Hair and Newton's involvement in painting soon attracted a group of a "young, energetic" artists who painted large quantities of brilliantly colorful impressionistic landscapes that they each sold from their cars. Several Highwaymen artists, including Charles Walker, Livingston Roberts, James Gibson, George Buckner and Ellis Buckner have also credited Backus' tutelage and their visits to watch Backus paint at his studio with their growth as painters.

== Legacy ==

=== The Backus School ===
Backus's work inspired the art movement known as The Backus School, described by expressive and atmospheric paintings of southeastern Florida landscapes. Over the course of his life, Backus mentored many students of art on an informal basis. Because of his open-door policy and willingness to engage with any interested individual, there are no extant records of his work as a teacher or a comprehensive list of his students. It is known, however, that there are at least 45 artists who studied under Backus’ tutelage. According to Sherrie Johnson, a Backus student from 1983 to 1990, “Bean’s students didn’t pay for their lessons. He shared, for free, his vast artistic knowledge with anyone who asked." Among the most notable of Backus’ students are fellow Florida Artist Hall of Fame inductees Alfred Hair (inducted in 2004), one of the founding members of the Florida Highwaymen, and Jacqueline Brice (inducted in 2012).

== Personal life ==
Backus married Patricia Nell "Patsy" Hutchinson on April 9, 1950. After only five years of marriage, Patsy died at age 29 from complications following open heart surgery for rheumatic heart disease.
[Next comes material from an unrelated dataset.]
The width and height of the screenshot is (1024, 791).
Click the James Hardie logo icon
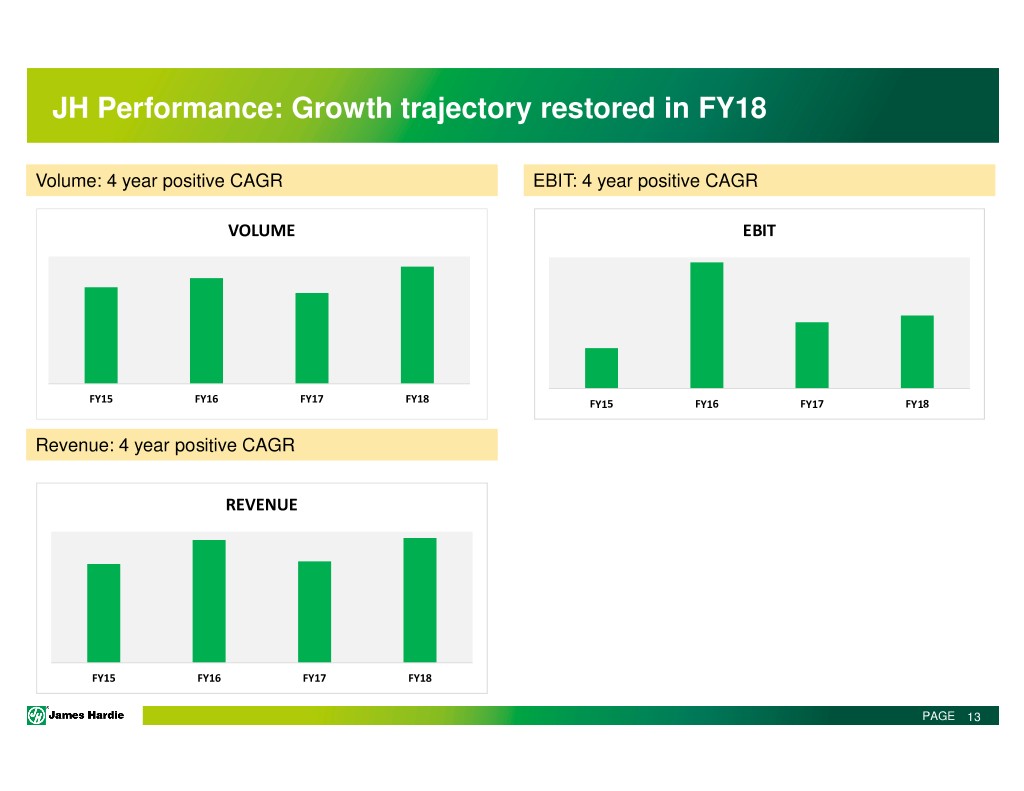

Backus was known for always having music playing in his home. He often had his record player playing, and some times even had Jazz musicians jamming. He was known to keep company with Zora Neale Hurston. The two were known to be very good friends and both had a fervent passion for the youth of the Fort Pierce area. He liked to keep a lively conversation and often quoted Waldo E. Sexton: "I'd rather be a liar than a bore." Upon his death in 1990, Backus left a half-finished oil painting now displayed in the A.E. Backus Museum & Gallery.

== A.E Backus Museum and Gallery ==
Much of Backus’ work is now on display at the A. E. Backus Museum & Gallery in Fort Pierce, Florida.